Given data Start Marker
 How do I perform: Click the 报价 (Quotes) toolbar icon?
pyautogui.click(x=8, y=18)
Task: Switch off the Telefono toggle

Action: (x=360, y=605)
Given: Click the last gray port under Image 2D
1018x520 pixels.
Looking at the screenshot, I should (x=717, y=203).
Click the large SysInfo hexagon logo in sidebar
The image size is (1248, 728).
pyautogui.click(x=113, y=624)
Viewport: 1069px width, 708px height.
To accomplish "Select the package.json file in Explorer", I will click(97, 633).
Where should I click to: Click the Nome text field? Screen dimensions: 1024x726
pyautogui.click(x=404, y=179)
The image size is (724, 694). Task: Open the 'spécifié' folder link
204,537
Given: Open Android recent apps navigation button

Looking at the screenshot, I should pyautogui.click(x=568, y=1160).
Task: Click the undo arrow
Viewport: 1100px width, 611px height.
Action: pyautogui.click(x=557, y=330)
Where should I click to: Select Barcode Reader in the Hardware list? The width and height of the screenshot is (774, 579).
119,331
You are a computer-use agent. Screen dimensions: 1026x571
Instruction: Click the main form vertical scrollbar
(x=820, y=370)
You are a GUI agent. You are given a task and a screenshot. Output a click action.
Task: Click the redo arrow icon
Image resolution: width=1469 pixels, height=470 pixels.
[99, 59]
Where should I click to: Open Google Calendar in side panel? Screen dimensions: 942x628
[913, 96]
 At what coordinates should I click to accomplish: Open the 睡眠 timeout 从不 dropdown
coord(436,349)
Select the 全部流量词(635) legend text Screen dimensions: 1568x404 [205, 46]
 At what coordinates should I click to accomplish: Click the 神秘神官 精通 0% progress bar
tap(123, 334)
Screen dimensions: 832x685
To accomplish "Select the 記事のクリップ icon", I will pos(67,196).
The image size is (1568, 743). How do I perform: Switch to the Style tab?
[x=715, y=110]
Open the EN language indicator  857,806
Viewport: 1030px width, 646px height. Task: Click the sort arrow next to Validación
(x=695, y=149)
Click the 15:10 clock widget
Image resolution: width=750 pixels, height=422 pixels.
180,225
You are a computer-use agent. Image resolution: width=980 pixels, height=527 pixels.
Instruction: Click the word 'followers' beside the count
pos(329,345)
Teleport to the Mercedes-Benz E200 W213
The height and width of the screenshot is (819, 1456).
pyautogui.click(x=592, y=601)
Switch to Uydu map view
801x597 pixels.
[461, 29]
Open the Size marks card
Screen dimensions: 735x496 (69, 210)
Given data End Marker
▶ Exercise instructions
Go through the listing above and return each line that includes the word "will".

▶ Written response
To accomplish "Select the package.json file in Explorer", I will click(97, 633).
To accomplish "Select the 記事のクリップ icon", I will pos(67,196).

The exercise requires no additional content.